Bishop Viktor of Pereiaslav strongly disapproved of Sawa Palmowski's activities and the Consistory he led. During interrogations by the Sejm commission, he accused the hegumen of both canonical violations and common crimes. The Most Holy Synod shared this view. Ultimately, the full implementation of the Pinsk Congress' resolutions was prevented by the Second Partition of Poland. Released in 1792, Bishop Viktor initially demanded that Sawa return from Warsaw to Bielsk. Sawa refused multiple times, escalating the conflict between the two clerics. On 24 February 1793, Bishop Viktor ordered Sawa to leave the Diocese of Minsk, and to surrender the Supreme Consistory's documentation. Sawa left Bielsk before 14 March 1793, when Bishop Viktor appointed Sofronius, previously the hegumen of the Monastery of the Dormition of the Mother of God in Zabłudów, as the new superior of the St. Nicholas Monastery in Bielsk. Sawa relocated to Warsaw.

=== During the Kościuszko Uprising ===
At the outbreak of the Kościuszko Uprising, Sawa was still in Warsaw. The insurgent government appointed him chaplain to Russian Orthodox prisoners of war, providing a one-time payment of 6,000 PLN. After the establishment of the Supreme National Council by Tadeusz Kościuszko, Sawa was named one of its 18 deputy members. The insurgent government also permitted the Supreme Consistory to resume its activities with its original composition, which it did until the uprising's collapse. Kościuszko personally approved the establishment of an Orthodox chapel in Warsaw, a cause Sawa championed. Sawa secured 4,700 PLN from the Insurrection's Treasury Department to organise the chapel.

Following the uprising's defeat, when Orthodox structures in Polish lands were fully subordinated to the Russian Orthodox Church, the Supreme Consistory was dissolved.
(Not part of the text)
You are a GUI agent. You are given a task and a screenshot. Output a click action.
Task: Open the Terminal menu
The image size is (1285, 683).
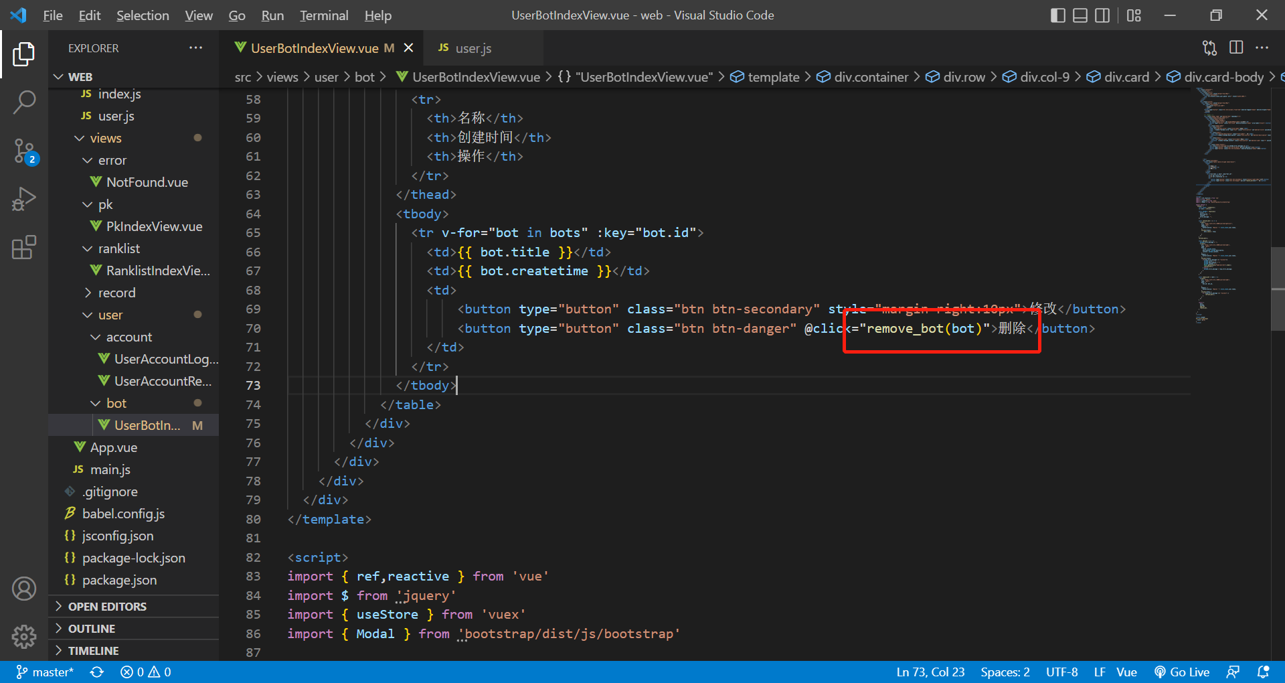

The fate of its chairman remains unclear. He was likely sent to a Russian monastery and isolated, preventing further activity. Some sources suggest Sawa returned to the Monastery of St. Nicholas in Bielsk and died there after 1797.

== Bibliography ==

- Mironowicz, Antoni (2001). "Ihumen Sawa Palmowski"
- Pawluczuk, U. (2010). "Latopisy Akademii Supraskiej"
- Mironowicz, Antoni (2008). "Diecezja białoruska w XVII i XVIII wieku"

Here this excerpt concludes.